Aim of the exercise -> Convert everything in the material from the line containing "Click the magnifier" down to the line containing "[x=57, y=732]", both included, into a JSON list of strings with one string per line and no blank lines. Leave the pictures out of the answer.

***** Data rows

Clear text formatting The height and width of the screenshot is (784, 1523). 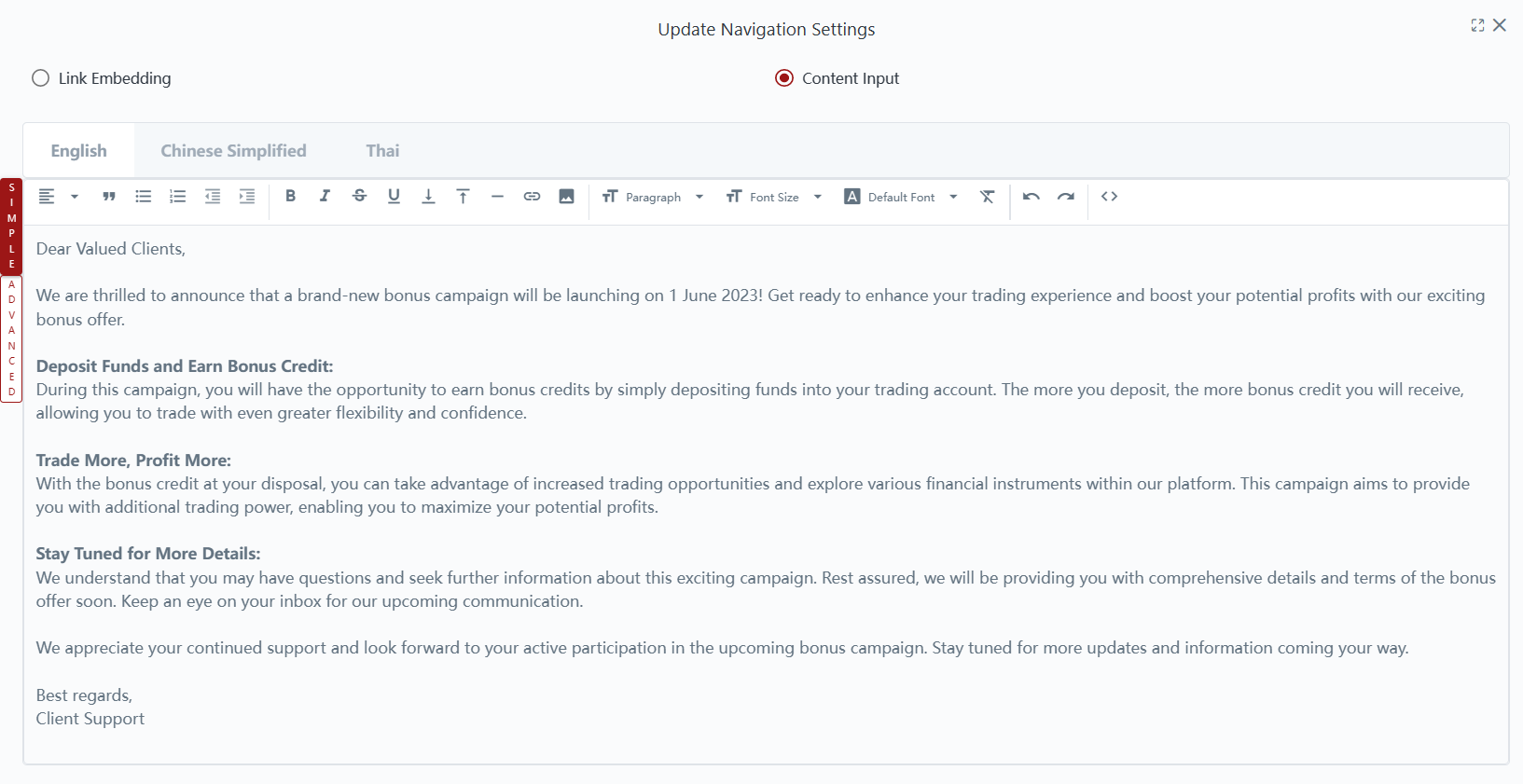(x=987, y=197)
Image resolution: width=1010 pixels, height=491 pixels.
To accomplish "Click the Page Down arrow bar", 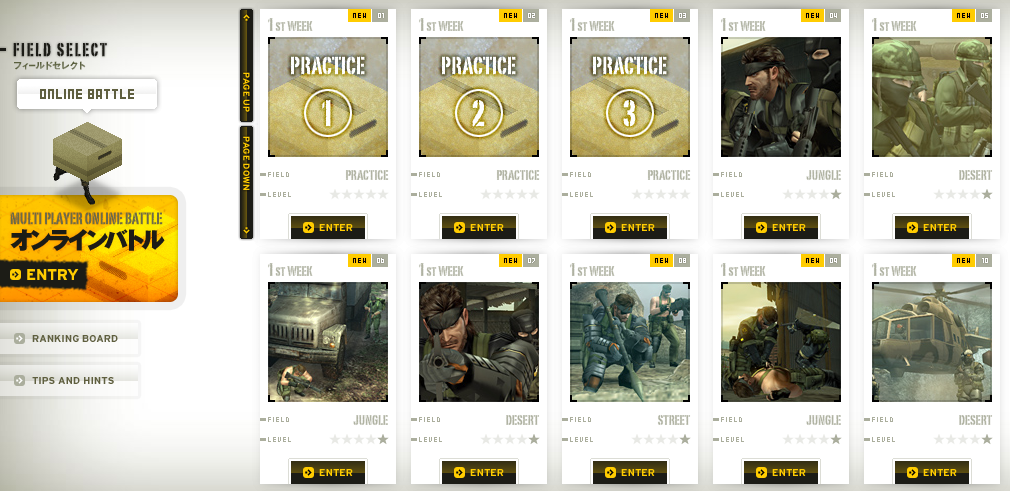I will [x=246, y=182].
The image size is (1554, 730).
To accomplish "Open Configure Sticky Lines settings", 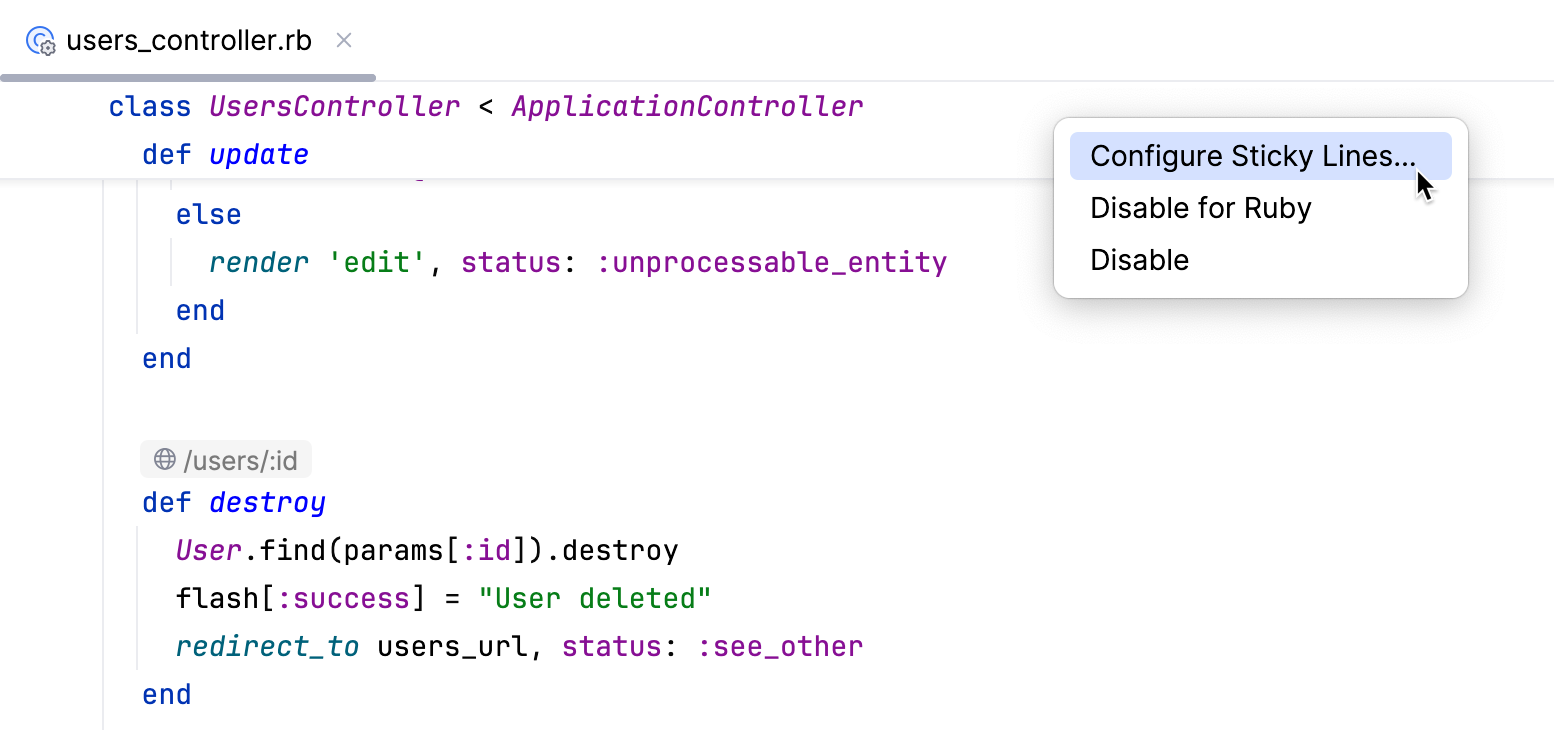I will pos(1252,156).
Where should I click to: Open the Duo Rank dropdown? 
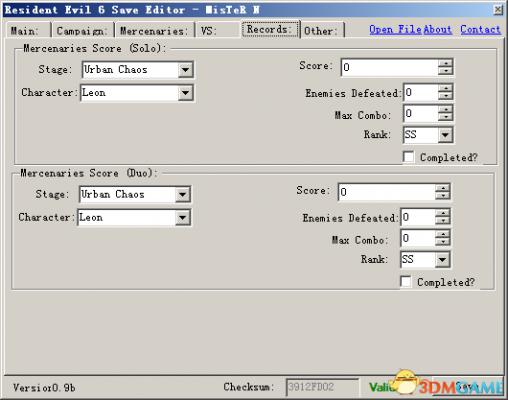[x=442, y=260]
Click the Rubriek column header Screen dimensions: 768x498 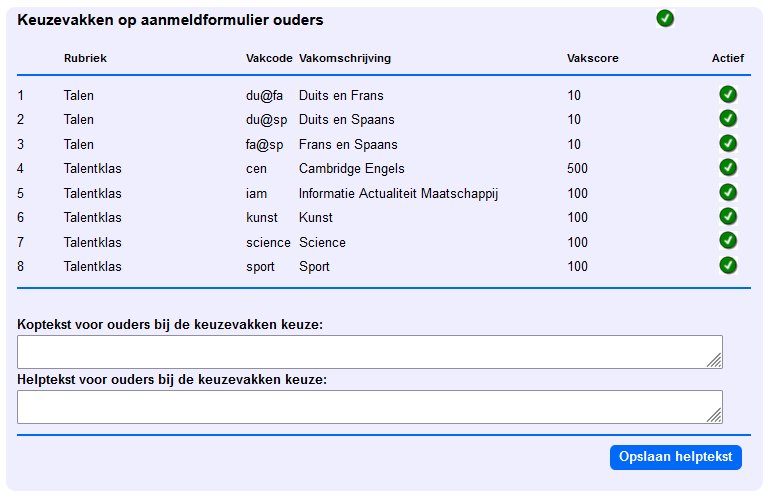click(85, 58)
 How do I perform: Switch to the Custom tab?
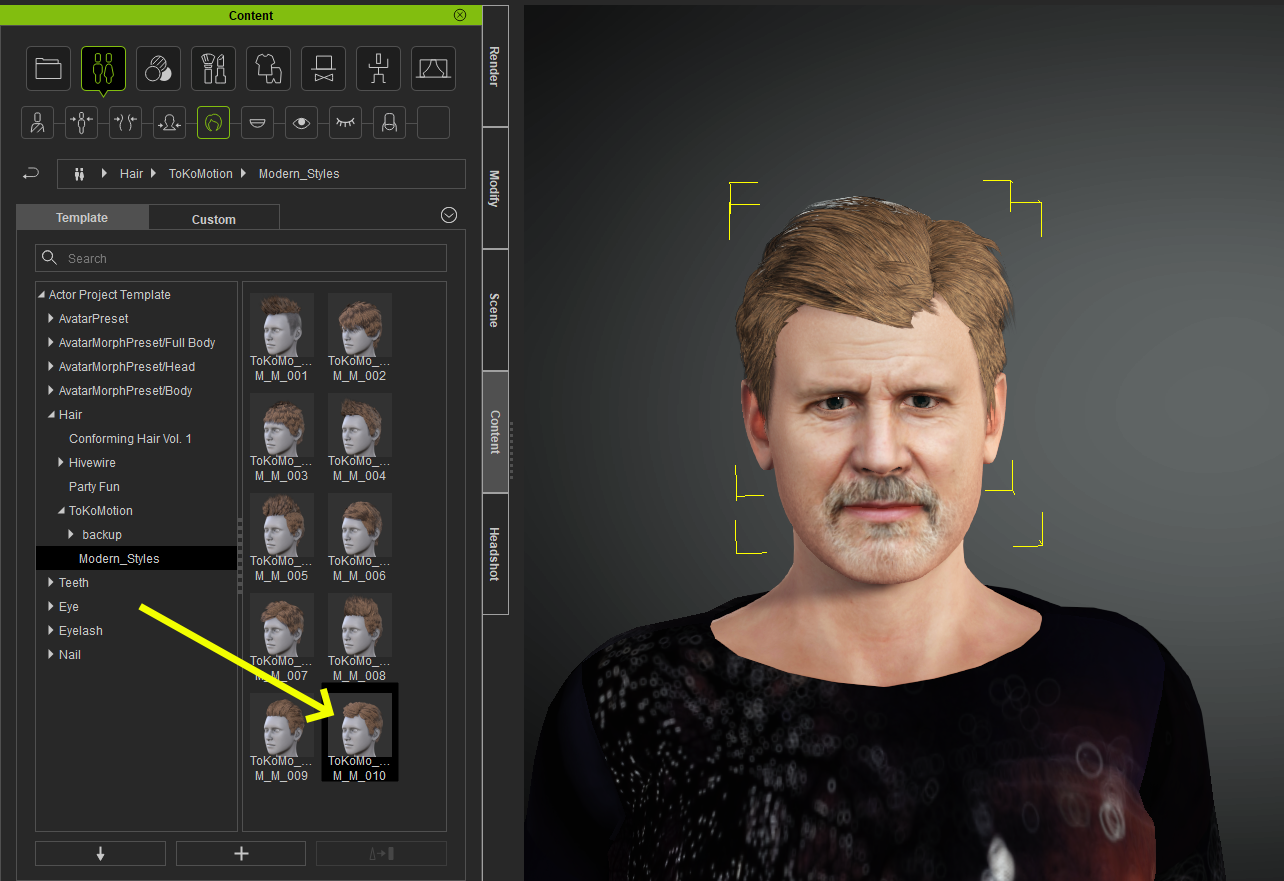click(x=214, y=219)
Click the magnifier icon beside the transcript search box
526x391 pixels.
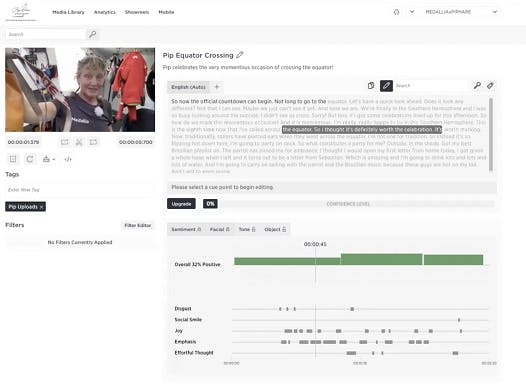(477, 86)
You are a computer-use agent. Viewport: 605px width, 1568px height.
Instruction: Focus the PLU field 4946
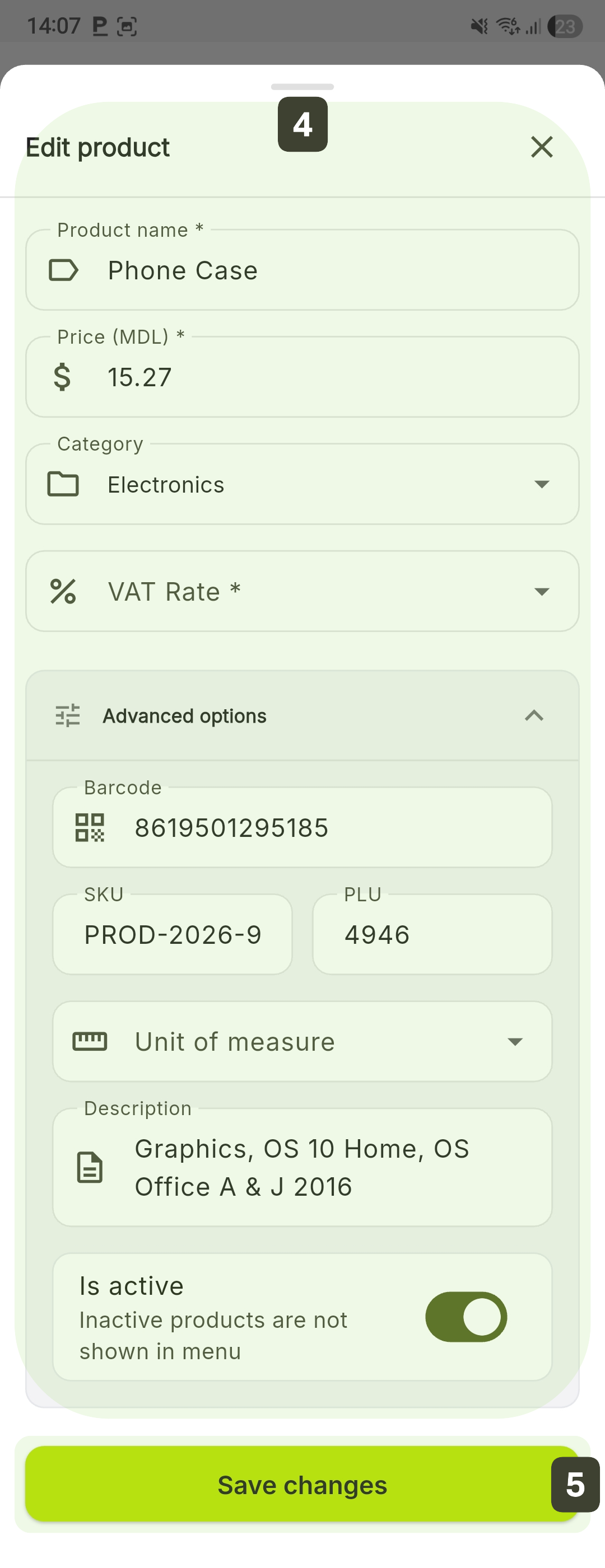point(432,935)
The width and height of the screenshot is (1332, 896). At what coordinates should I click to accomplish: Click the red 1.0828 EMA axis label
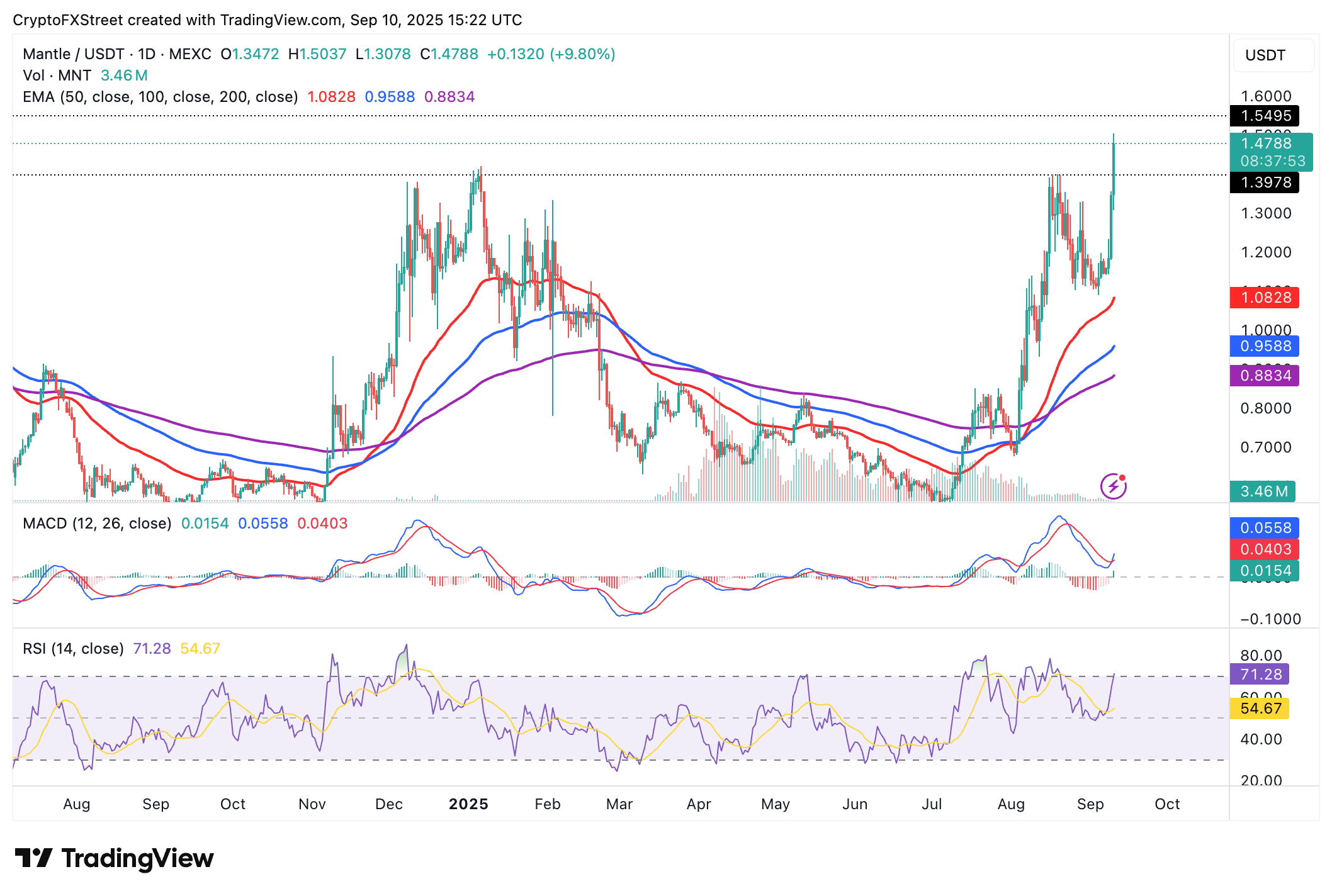pyautogui.click(x=1265, y=298)
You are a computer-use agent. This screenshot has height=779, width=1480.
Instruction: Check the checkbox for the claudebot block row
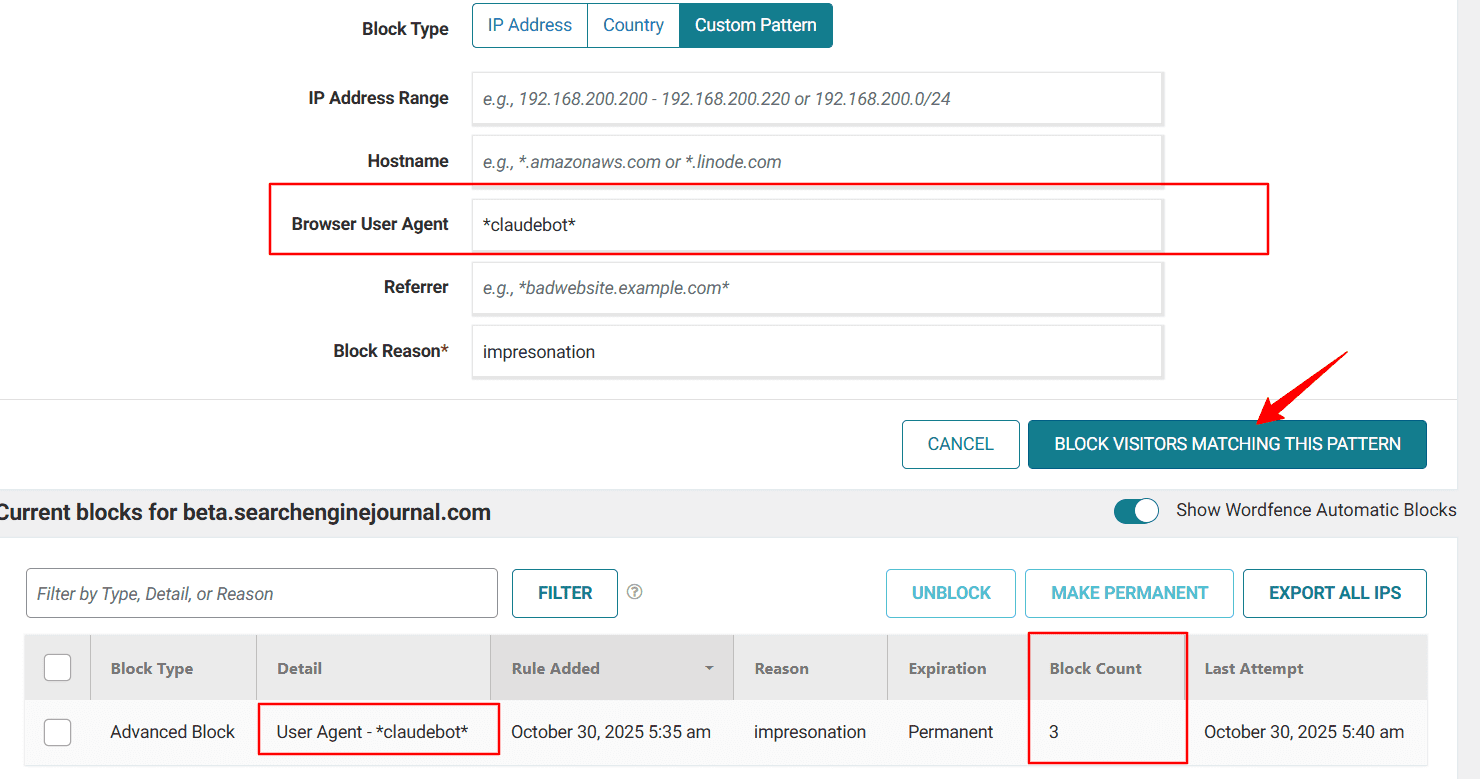[x=57, y=732]
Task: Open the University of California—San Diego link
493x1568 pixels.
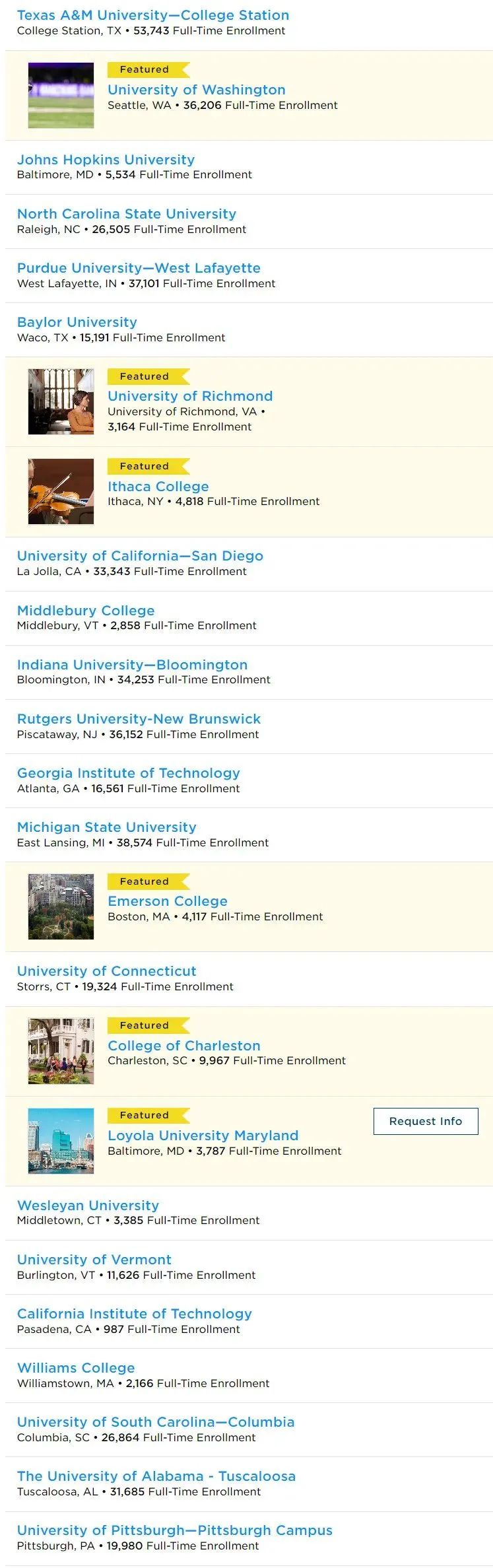Action: pos(140,556)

**********

Exercise response ->
[
  "Click the magnifier icon beside the transcript search box",
  "526x391 pixels.",
  "(477, 86)",
  "You are a computer-use agent. Viewport: 605px width, 1568px height.",
  "Instruction: Focus the PLU field 4946",
  "point(432,935)",
  "The width and height of the screenshot is (1332, 896). At what coordinates should I click to accomplish: Click the red 1.0828 EMA axis label",
  "pyautogui.click(x=1265, y=298)",
  "You are a computer-use agent. This screenshot has height=779, width=1480.",
  "Instruction: Check the checkbox for the claudebot block row",
  "[x=57, y=732]"
]